4.5. Comparison of Time Performance of Models
In this study, the average image processing time of the four models involved in the study was compared. The four models are fully supervised 3DUNet model, semisupervised 3DUNet model, fully supervised 3DscSE-UNet model, and semisupervised 3DscSE-UNet model. One hundred untagged MRI images were randomly selected from OAI datasets to test the average processing time of the four models, and the results are shown in Figure 10. As can be seen from the figure, due to the addition of the scSE-block+ module, the average processing time of the 3DscSE-UNet segmentation model is longer than that of the 3DUNet model, but there is little difference between the two models, which is only 150 ms. Under the same segmentation model, the effect of semisupervised learning or fully supervised learning on the average image processing time can be ignored.

The improved training model can segment MRI images more accurately and can basically achieve automatic segmentation of MRI images. This study has some significance to reduce the workload of medical workers and reduce the misdiagnosis of knee lesions.
5. Conclusion
In order to solve the problem that MRI image segmentation needs large labeling data and time-consuming experts in the field of knee joint depth learning, this study proposes a semisupervised learning segmentation model of 3DscSE-UNet knee joint MRI image based on scSE-block+, which reduces the dependence on labeled data in knee joint depth learning research and draws the following conclusions.
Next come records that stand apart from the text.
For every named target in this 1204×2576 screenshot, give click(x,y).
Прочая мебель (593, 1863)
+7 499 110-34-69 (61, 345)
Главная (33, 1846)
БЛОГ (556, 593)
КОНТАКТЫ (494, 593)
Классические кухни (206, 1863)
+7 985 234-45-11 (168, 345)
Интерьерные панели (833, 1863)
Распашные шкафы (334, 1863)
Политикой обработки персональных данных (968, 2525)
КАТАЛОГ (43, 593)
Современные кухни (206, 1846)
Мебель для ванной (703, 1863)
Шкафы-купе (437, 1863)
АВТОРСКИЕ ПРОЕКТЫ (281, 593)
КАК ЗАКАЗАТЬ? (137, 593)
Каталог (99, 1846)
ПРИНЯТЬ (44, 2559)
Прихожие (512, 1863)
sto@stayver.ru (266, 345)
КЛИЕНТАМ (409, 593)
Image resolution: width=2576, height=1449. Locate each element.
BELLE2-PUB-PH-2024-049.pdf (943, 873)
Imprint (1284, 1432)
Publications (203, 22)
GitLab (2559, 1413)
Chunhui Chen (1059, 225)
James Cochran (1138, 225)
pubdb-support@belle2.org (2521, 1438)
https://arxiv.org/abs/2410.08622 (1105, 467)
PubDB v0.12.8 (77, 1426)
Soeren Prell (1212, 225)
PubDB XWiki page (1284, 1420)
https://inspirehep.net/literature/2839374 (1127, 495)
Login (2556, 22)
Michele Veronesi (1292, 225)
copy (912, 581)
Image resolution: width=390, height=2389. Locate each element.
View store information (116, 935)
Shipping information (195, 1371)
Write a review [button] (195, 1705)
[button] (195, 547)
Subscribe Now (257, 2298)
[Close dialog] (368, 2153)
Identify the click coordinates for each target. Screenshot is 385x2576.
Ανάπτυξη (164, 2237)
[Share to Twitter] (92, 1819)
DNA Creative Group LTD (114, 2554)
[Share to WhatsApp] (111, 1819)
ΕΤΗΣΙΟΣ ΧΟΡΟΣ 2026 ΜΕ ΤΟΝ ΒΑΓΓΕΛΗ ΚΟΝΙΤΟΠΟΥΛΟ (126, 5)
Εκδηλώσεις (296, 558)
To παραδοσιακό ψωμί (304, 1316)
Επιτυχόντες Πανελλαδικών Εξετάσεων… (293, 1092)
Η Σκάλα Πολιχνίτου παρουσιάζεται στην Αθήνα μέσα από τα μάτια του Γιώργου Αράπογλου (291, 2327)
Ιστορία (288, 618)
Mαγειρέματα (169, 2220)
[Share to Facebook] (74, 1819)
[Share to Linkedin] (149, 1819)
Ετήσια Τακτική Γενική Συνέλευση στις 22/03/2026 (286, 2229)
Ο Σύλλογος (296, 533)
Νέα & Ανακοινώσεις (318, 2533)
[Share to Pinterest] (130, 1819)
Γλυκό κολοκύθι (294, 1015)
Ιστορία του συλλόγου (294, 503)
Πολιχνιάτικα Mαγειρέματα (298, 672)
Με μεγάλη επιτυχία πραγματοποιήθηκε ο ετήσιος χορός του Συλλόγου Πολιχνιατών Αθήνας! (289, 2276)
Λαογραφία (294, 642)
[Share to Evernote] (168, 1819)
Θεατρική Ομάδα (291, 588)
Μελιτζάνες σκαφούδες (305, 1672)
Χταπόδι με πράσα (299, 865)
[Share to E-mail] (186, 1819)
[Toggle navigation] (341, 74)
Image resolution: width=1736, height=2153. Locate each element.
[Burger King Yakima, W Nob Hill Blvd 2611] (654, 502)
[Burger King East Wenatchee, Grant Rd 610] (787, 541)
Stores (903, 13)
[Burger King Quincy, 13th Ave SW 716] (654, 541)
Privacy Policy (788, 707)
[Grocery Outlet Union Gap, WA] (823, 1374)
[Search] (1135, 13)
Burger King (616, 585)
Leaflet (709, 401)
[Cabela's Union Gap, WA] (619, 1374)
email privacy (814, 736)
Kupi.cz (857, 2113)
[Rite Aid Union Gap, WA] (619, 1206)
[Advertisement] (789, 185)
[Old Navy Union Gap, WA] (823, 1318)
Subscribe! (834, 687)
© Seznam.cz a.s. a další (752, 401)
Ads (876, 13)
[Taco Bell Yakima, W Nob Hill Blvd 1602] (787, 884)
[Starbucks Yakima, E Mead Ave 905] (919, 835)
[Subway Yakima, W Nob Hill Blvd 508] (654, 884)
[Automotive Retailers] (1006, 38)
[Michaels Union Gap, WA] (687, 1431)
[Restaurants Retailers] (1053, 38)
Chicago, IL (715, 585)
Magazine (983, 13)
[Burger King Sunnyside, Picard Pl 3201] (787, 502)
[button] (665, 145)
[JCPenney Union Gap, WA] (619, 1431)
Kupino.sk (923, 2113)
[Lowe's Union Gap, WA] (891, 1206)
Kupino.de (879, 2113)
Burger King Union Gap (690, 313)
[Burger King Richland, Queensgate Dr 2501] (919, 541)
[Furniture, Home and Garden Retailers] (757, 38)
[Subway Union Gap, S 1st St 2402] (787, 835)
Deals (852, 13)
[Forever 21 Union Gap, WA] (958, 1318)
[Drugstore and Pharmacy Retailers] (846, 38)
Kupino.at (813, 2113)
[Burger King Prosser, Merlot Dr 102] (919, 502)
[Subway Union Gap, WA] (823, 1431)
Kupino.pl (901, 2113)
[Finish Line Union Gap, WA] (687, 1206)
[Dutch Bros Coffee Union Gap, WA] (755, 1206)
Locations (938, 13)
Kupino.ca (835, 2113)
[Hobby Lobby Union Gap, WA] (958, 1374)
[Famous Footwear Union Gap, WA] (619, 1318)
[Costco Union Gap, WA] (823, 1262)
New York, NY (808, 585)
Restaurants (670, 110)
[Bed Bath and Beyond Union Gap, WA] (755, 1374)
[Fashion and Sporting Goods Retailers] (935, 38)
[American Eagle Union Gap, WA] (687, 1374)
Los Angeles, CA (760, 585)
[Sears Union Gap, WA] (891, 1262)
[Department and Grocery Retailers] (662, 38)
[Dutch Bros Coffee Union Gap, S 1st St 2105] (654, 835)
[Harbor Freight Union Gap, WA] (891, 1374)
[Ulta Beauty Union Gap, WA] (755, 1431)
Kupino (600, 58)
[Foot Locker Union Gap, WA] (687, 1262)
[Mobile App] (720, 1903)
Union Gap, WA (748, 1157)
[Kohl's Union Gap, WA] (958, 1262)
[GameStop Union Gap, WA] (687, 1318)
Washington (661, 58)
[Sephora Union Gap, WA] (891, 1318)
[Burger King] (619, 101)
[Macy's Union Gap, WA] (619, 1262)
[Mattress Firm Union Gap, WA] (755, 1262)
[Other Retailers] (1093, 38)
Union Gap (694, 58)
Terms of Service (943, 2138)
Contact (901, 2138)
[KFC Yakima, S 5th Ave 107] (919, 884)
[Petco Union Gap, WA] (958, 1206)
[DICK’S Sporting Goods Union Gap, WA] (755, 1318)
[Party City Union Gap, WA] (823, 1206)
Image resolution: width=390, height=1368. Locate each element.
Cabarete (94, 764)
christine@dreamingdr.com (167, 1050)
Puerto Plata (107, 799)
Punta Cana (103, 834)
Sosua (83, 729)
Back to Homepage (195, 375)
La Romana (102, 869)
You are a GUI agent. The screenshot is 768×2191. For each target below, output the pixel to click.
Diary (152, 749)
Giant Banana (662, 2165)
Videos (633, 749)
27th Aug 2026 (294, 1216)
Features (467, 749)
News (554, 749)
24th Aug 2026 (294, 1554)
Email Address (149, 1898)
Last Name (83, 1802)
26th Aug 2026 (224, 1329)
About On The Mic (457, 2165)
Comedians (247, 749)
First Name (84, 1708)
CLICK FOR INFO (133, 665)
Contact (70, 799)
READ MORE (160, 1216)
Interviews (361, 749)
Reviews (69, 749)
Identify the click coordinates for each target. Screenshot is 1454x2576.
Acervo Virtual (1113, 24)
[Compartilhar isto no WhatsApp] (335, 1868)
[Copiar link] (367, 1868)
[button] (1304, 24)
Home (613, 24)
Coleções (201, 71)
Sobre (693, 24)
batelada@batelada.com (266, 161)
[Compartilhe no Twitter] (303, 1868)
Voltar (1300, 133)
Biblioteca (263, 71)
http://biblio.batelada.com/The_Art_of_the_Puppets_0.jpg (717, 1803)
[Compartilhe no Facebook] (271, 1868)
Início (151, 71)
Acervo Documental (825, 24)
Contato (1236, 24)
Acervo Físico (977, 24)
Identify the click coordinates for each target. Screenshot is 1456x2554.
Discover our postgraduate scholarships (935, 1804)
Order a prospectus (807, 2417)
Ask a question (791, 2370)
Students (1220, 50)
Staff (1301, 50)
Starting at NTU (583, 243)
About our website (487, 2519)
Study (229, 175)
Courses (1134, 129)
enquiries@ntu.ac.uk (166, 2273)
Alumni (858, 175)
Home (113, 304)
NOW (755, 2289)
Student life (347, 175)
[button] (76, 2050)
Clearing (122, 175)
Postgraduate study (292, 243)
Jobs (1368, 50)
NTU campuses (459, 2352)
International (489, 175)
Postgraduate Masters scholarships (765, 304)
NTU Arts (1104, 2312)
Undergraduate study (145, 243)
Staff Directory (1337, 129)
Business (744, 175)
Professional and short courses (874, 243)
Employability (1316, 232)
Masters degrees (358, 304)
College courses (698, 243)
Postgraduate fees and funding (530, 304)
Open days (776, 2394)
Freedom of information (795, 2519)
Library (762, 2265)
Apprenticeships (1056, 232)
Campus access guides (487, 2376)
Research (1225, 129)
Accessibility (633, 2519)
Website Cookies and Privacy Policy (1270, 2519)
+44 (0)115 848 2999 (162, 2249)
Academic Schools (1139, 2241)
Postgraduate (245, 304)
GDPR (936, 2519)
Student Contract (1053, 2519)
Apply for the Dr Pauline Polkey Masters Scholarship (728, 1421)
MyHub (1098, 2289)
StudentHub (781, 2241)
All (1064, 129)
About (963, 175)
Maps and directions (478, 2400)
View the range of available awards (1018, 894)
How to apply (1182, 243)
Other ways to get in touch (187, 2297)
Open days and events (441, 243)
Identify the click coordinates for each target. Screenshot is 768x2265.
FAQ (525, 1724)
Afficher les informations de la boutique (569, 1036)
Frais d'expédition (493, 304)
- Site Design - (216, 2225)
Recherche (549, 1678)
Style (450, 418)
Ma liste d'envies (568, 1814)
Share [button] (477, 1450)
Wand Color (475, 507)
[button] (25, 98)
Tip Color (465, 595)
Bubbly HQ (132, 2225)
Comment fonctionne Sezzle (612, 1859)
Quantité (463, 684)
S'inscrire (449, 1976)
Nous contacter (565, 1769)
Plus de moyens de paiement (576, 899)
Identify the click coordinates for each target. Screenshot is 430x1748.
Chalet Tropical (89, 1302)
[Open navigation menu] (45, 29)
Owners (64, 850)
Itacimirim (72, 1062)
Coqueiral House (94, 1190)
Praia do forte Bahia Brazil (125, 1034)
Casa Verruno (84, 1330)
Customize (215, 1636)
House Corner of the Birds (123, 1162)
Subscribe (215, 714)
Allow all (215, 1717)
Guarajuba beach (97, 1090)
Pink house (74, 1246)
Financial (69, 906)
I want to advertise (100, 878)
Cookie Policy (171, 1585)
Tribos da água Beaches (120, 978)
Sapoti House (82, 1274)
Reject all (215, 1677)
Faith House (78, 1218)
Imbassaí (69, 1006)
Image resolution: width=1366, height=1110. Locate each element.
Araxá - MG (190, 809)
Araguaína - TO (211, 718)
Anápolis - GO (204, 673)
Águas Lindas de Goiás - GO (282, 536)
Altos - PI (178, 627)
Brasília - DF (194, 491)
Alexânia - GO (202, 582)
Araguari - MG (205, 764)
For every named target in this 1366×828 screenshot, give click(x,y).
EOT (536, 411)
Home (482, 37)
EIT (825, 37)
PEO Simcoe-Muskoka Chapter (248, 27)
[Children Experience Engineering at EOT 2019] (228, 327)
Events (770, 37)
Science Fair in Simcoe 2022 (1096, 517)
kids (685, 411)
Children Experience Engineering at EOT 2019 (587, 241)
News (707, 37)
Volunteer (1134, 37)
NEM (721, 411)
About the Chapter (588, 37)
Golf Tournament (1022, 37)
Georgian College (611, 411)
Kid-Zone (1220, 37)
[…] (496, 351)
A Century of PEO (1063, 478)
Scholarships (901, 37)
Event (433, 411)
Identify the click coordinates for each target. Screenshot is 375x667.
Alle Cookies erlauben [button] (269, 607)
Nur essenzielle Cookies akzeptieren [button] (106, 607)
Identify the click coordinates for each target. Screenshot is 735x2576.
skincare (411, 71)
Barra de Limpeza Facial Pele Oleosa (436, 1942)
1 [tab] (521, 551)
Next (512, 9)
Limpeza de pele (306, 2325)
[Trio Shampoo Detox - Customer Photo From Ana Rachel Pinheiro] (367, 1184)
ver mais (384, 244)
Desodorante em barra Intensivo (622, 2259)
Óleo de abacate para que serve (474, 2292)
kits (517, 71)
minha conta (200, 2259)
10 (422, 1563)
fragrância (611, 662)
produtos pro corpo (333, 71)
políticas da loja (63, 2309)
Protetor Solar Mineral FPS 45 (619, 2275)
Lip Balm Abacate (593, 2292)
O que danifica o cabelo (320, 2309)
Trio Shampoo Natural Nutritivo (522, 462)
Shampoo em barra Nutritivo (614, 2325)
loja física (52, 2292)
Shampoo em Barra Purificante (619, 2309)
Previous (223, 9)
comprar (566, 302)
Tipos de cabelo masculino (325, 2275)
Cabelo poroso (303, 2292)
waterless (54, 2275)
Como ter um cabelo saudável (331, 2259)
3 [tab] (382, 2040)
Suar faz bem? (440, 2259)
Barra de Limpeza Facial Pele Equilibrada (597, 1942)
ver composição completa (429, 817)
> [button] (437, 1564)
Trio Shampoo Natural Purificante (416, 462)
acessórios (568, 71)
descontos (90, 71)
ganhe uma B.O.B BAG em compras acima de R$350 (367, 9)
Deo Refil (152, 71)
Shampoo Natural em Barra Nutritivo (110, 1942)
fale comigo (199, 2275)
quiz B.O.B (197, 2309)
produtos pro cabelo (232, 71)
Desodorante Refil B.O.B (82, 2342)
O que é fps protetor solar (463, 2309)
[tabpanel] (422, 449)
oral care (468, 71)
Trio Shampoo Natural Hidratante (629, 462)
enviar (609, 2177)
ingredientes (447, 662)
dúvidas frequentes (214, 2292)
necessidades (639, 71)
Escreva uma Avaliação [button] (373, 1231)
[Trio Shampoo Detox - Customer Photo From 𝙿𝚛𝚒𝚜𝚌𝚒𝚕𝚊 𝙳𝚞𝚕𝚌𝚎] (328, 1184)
The fully connected conditional random field improves the detail processing ability of the semisupervised 3DscSE-UNet model and improves the accuracy of generating pseudotags in the segmented network. The addition of pseudotags to the semisupervised learning model significantly improves the segmentation performance of the model and achieves the purpose of making a large number of predictions from a small amount of label data. Through the verification of the model, it is found that the segmentation effect of the model is similar to that of the fully supervised learning model in the case of learning a small amount of labeled data
By learning the relationship between different features, the semisupervised 3DscSE-UNet model can enhance the useful features while suppressing the irrelevant features and improve the accuracy of knee joint MRI image segmentation. The addition of scSE-block+ module in the semisupervised 3D scSE-UNet model increases the average image processing time of the model. No matter which supervision method is adopted, the image processing time of the 3D scSE-UNet model is 17.94% higher than that of the 3DUNet model, with a difference of 150 ms. However, under the same supervision mode, the segmentation performance of 3D scSE-UNet model is significantly better than that of 3D UNet model
The main disadvantage of the self-training semisupervised learning model is that if the unlabeled data is mistakenly segmented in the initial segmentation, the problem will be magnified in the subsequent model training process. The main reason for the amplification is that the initial error marker has the potential to act as a trusted label, allowing subsequent errors to accumulate. In this study, the dense CRF module is used to alleviate the problem. In the follow-up study, we will work to improve this problem.
Data Availability
The experimental data used to support the findings of this study are available from the corresponding author upon request.
Conflicts of Interest
The authors declared that they have no conflicts of interest regarding this work.